Body temperature during this exercise in
the heat is reduced to tolerable levels by evaporative cooling from fluid shed through
large pores distributed over their dorsal body surfaces. The release of this
fluid, and the consequent evaporative cooling, occurs only in response to very
high body temperature. Most insects, especially those of desert environments,
are instead highly resistant to water loss when alive, and upon death, there
results an immediate increase in water loss as the spiracles are no
longer actively maintained shut. Killing of the cicada, in contrast,
immediately stops the sweating response, therefore showing that it is under
metabolic control. The cooling response is mediated, ironically enough, by
aspirin-like substances produced in their bodies in response to heat stress.
MORPHOLOGY
AND THERMOREGULATION
Aside from
physiology, various aspects of insects’ morphology come into play in their
thermoregulating responses.
Insulation
Many
hot-blooded insects that regulate their body temperature have, like their
endothermic vertebrate counterparts, bodies wholly or at least partially
covered with insulation. One type of insulation is derived from air sacs.

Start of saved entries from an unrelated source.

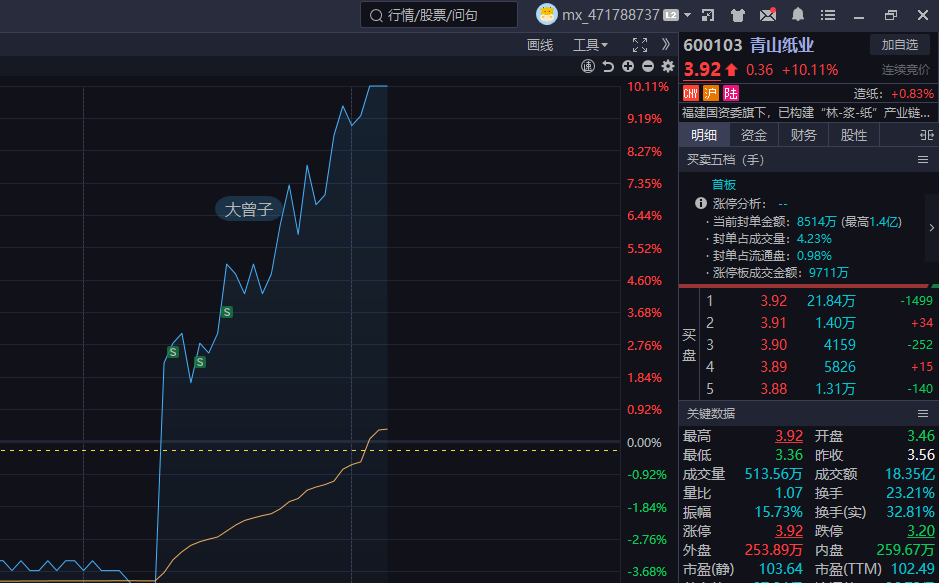
Task: Expand the limit-up analysis side arrow
Action: (931, 228)
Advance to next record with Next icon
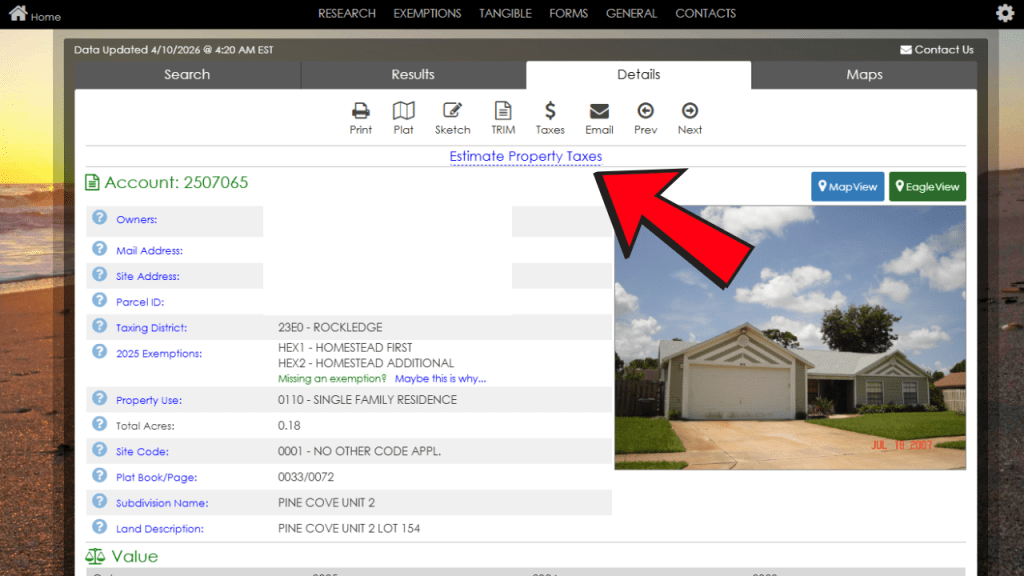 click(x=689, y=117)
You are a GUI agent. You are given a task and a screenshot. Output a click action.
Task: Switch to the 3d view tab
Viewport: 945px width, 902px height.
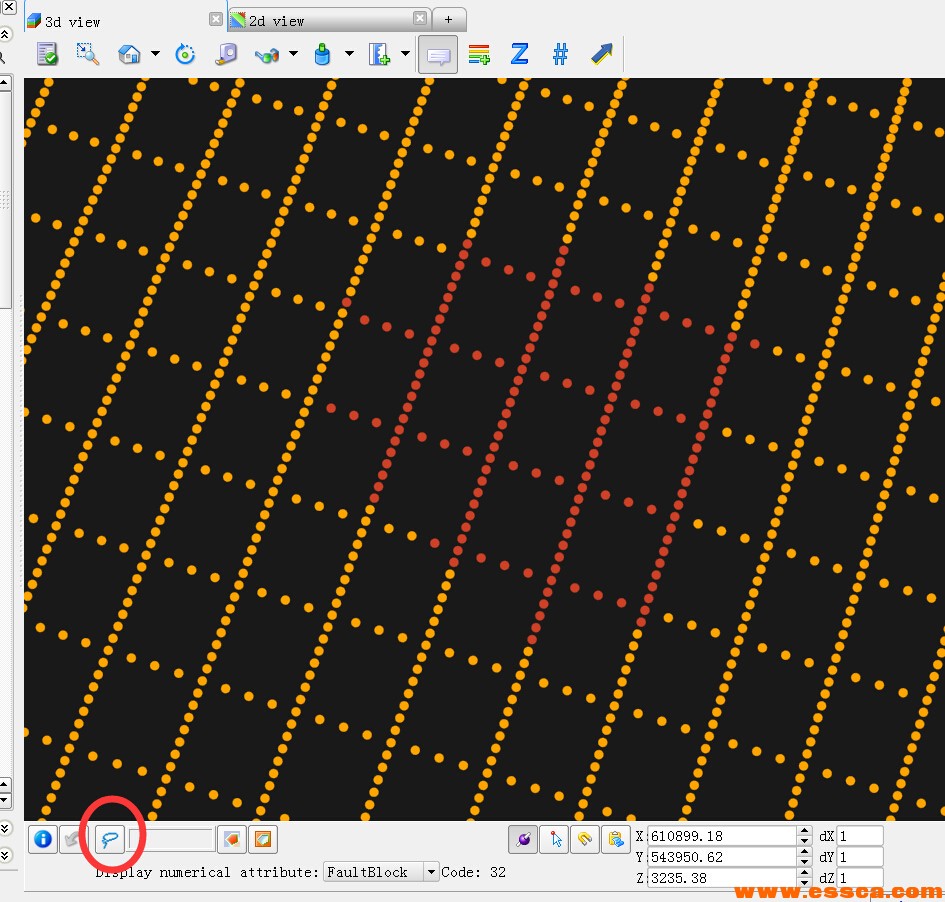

Insects already have air sacs used for breathing, and still air is, next to a
vacuum, the best possible insulator. Many insects of various orders have air
sacs between the thorax and the abdomen that greatly retard the leakage of heat
into the abdomen. But large-bodied dragonflies have gone one step further:
their air sacs surround the thoracic flight motor. The other two types of
insulation are derived from exterior cuticular structures.
Lepidopterans
are covered with a layer of thin overlapping scales, which are especially
noticeable in coloring the wings. Rather than remaining flat and colorful for
visual signaling as in butterflies, they have become long and thin to form a
thick insulating body (thoracic) pile or fur coat in many moths. This coating
of pile is so effective as insulation it more than halves the rate of heat
loss, or doubles the temperature excess, hence permitting flight at much lower
air temperatures. Endothermic insects with pile now fly in many northern areas
and at times of the year at which they would otherwise be excluded. Conversely,
insects from tropical environments have no or only sparse pile covering.
A covering
of setae, small hair-like projections from the cuticle, is the third source of
insect insulation. Setae have various functions and numerous independent
evolutionary origins. Within the Hymenoptera, only the northernmost large bees,
the bumble bees, have a heavily insulated flight motor. However, even honey
bees have a layer of short insulating pile on the thorax, which aids them on
cool mornings and at high elevations. Bees inhabiting the tropics and hot
deserts do not have a covering of pile dense enough to provide appreciable
insulation. But even tropical bees cannot get along totally without setae,
because they use these projections to trap pollen from flowers. Some wasps, in
contrast, live in the same northern areas that bumble bees do,
but they
do not rely on pollen for protein. Instead, many are predators on fast-flying
insects, and they are glabrous. Perhaps an advantage of fuel economy in flight,
or perhaps the necessity for fast flight, has assumed more importance than
drag-inducing insulation for thermoregulatory control.
Color
In a few
instances, an insect’s color has a functional significance in thermal balance
during basking. For example, lateral- basking sulphur butterflies (Colias
spp., usually yellow or white) found in cool environments (such as mountaintops
or high latitudes) or seasons (early spring) tend to have dark wing undersides.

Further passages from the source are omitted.